_VORLIEGENDER TEXT:_
Chronik der deutschen Sozialdemokratie / Franz Osterroth ; Dieter Schuster. - [Electronic ed.]. - Berlin [u.a.]
2. Vom Beginn der Weimarer Republik bis zum Ende des Zweiten Weltkrieges. 3., unveränd. Aufl. 1980.
Electronic ed.: Bonn : FES Library, 2001

Stichtag:
20. Juli 1932

Die preußische Regierung wird durch eine Notverordnung des Reichspräsidenten abgesetzt und Preußen der kommissarischen Gewalt des Reichskanzlers F. v. Papens unterstellt. Über Berlin und Brandenburg wird der militärische Ausnahmezustand verhängt, nachdem C. Severing erklärt, daß er von seinem Amt nur der Gewalt weichen werde. C. Severing verläßt erst seine Amtsräume nachdem der neuernannte Reichskommissar F. Bracht mit Reichswehr- und Polizeioffizieren erscheint, um ihn mit Gewalt zu entfernen.

_BEREITGESTELLTE AUFLISTUNG:_

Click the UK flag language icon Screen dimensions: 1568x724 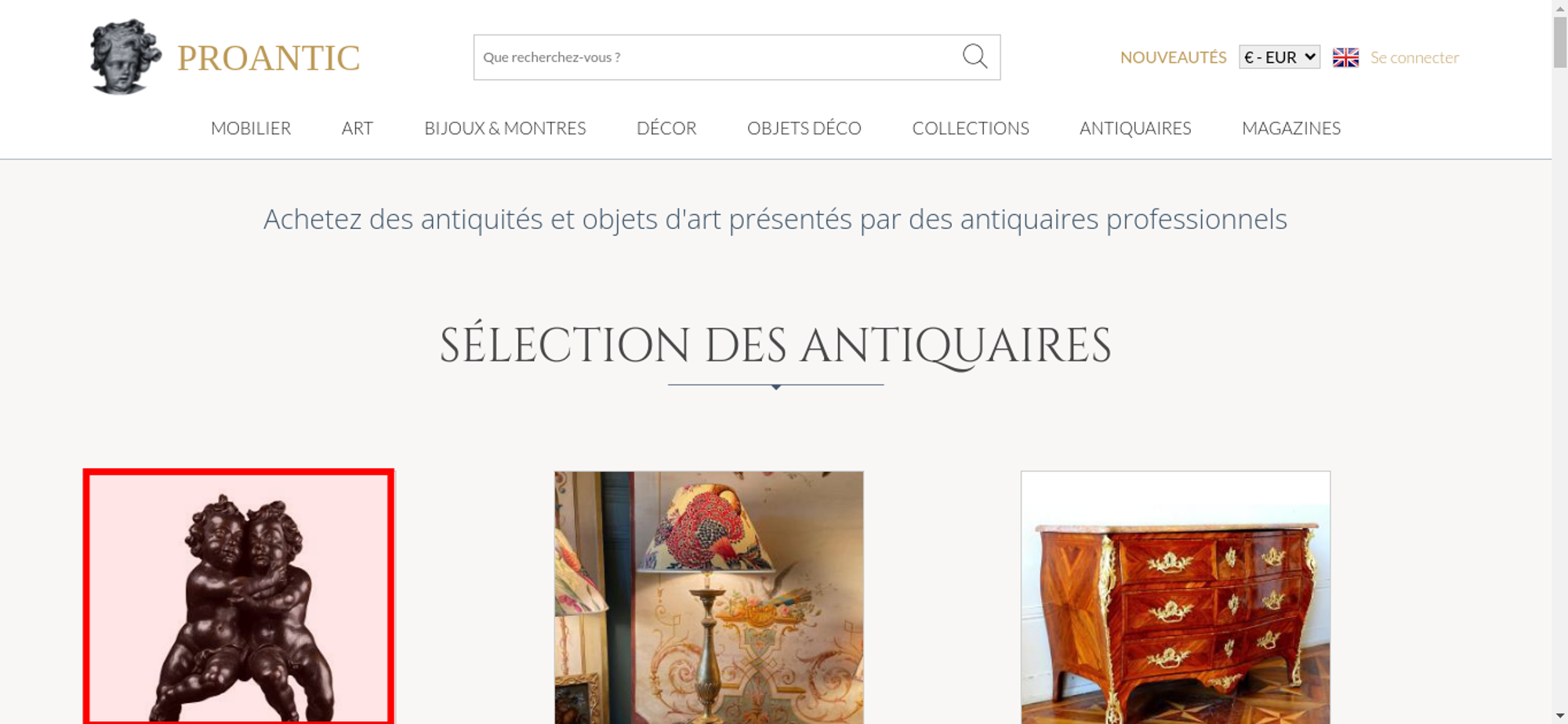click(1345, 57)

==

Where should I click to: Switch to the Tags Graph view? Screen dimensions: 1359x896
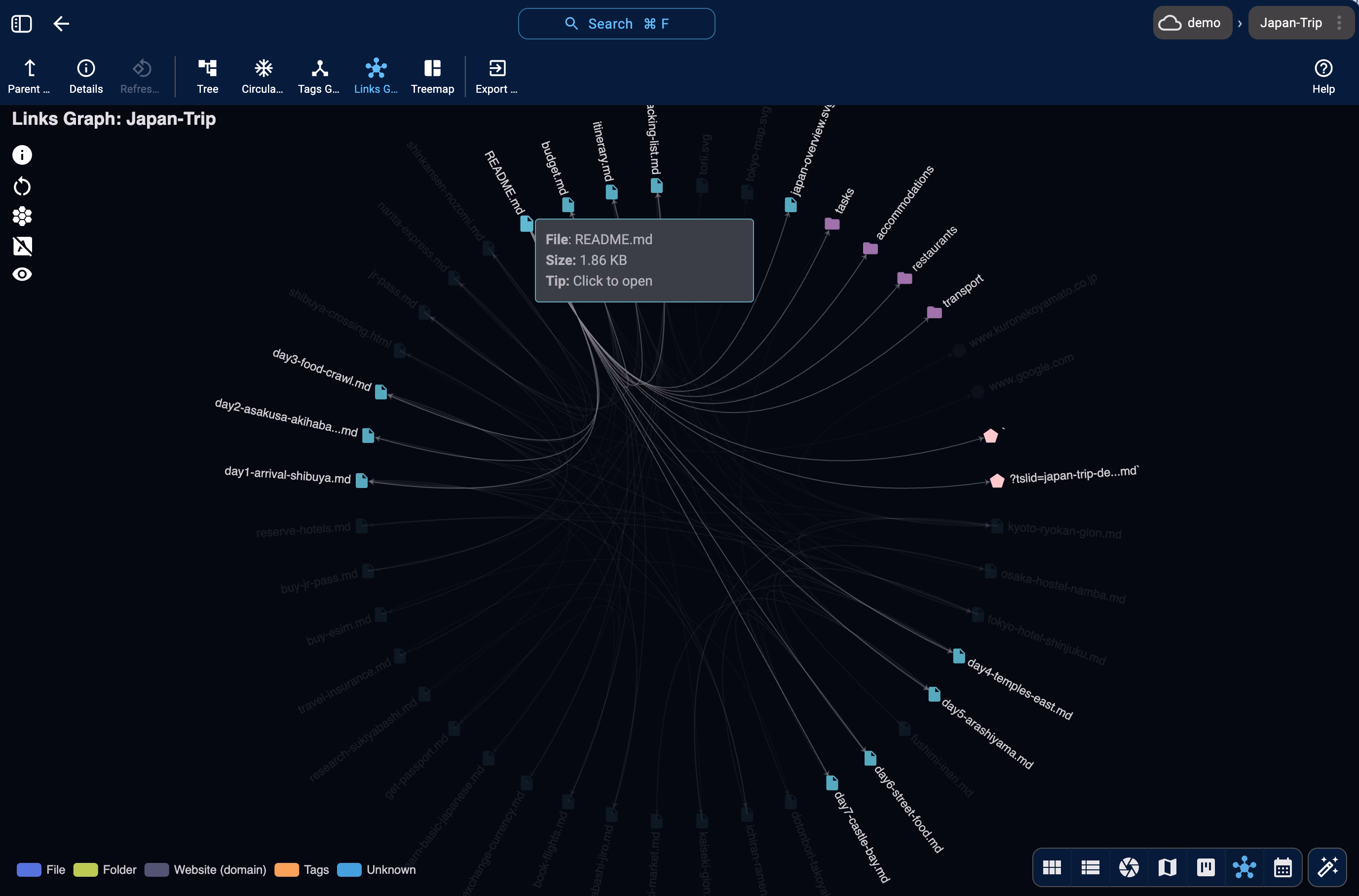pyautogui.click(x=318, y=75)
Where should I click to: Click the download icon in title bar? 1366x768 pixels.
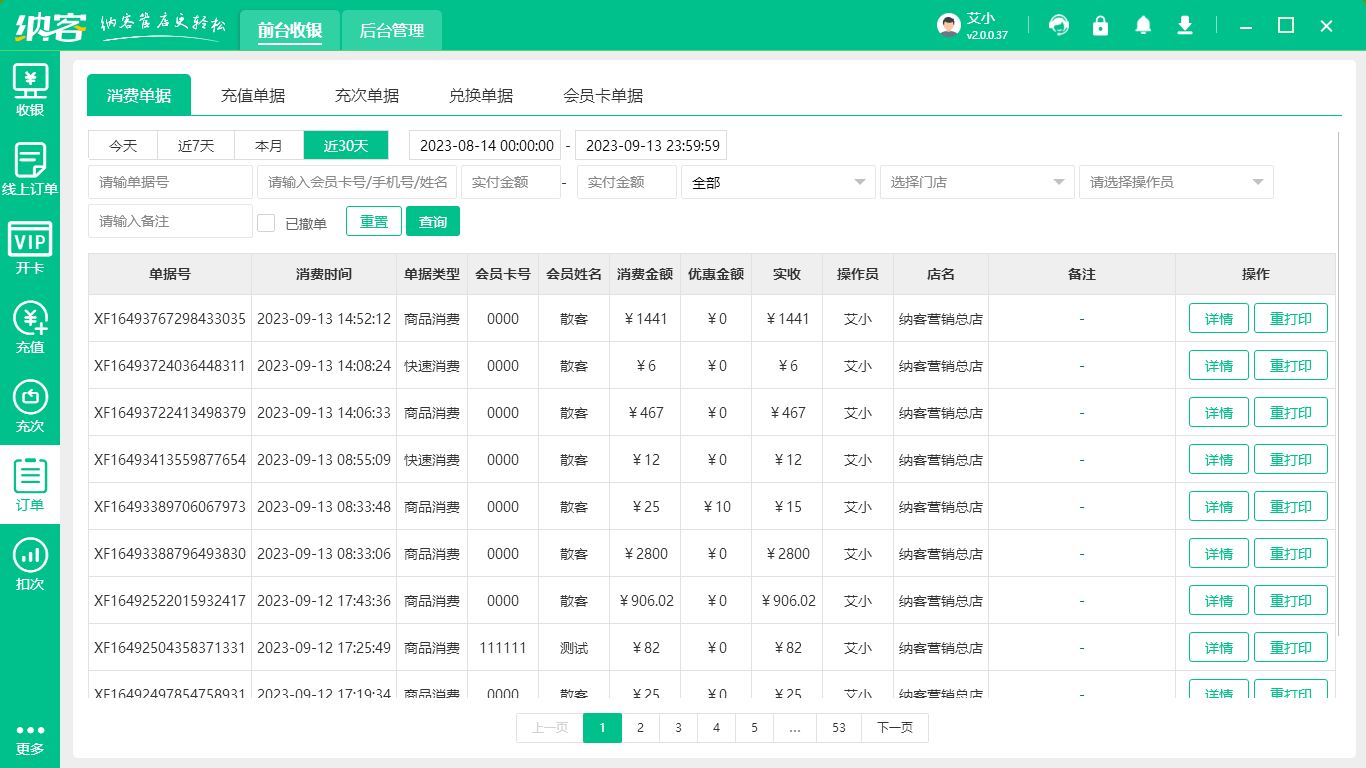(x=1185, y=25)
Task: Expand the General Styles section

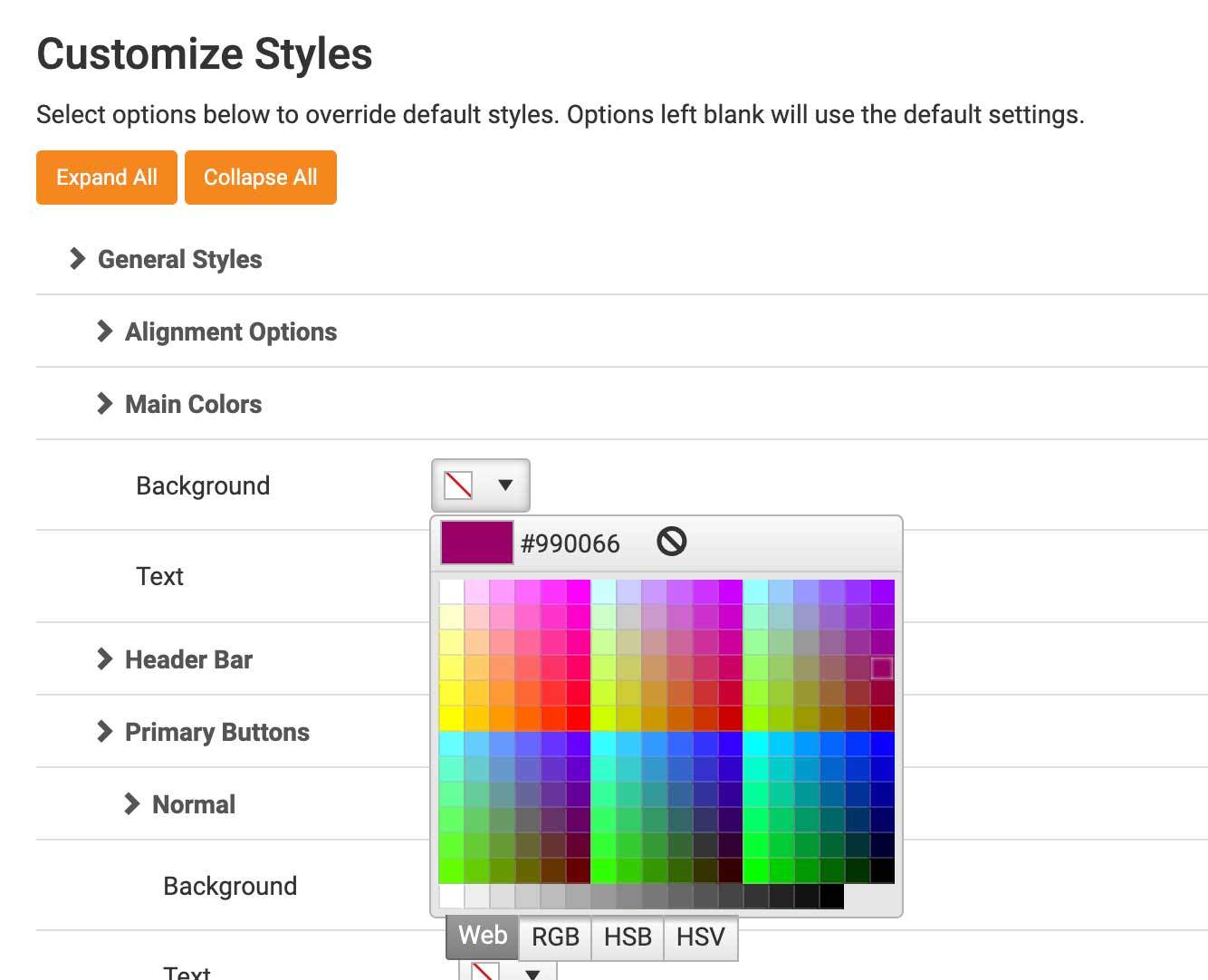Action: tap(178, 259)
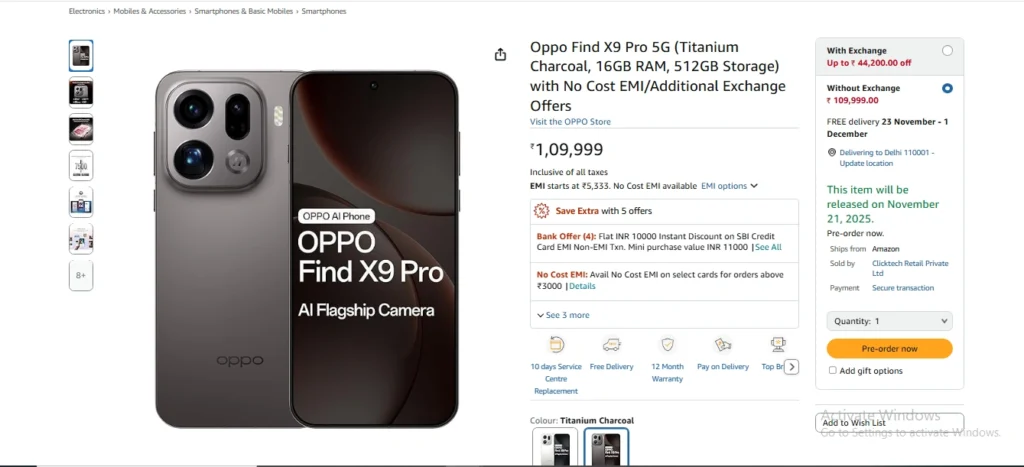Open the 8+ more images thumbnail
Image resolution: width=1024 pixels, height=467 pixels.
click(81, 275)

_ARBEITSAUFTRAG A:_
Wer erscheint laut dem Chronikeintrag zum 20. Juli 1932 als neuernannter Reichskommissar, um C. Severing aus seinen Amtsräumen zu entfernen?
_ARBEITSAUFTRAG B:_
Schreiben Sie den Chronikeintrag zum 20. Juli 1932 im gleichen Stil weiter, beginnend nach seinem letzten Satz.

_LÖSUNG A:_
F. Bracht

_LÖSUNG B:_
Die Mitglieder der preußischen Regierung erklären sich mit der Haltung C. Severings solidarisch.
Die Reichsregierung begründet ihre Maßnahmen damit, daß die blutigen, von kommunistischer Seite hervorgerufenen Unruhen in Preußen nicht in dem notwendigen Umfang bekämpft würden; die Planmäßigkeit und Zielbewußtheit der Führung gegen die kommunistische Bewegung fehlten. Daher habe die Reichsregierung von sich aus für Ruhe, Ordnung und Sicherheit im größten Land Deutschlands zu sorgen.
Nachdem noch am 20. Juli der Berliner Polizeipräsident A. Grzesinski, der Vizepräsident B. Weiß und der Kommandeur der Schutzpolizei M. Heimannsberg abgesetzt und vorübergehend verhaftet werden, wird in den kommenden Tagen eine Reihe von hohen Ministerial- und Verwaltungsbeamten durch genehmere Beamte ersetzt, darunter vier Ober- und sieben Regierungspräsidenten. Im ganzen werden 94 höhere Beamte zur Disposition gestellt und weitere elf zwangsweise beurlaubt.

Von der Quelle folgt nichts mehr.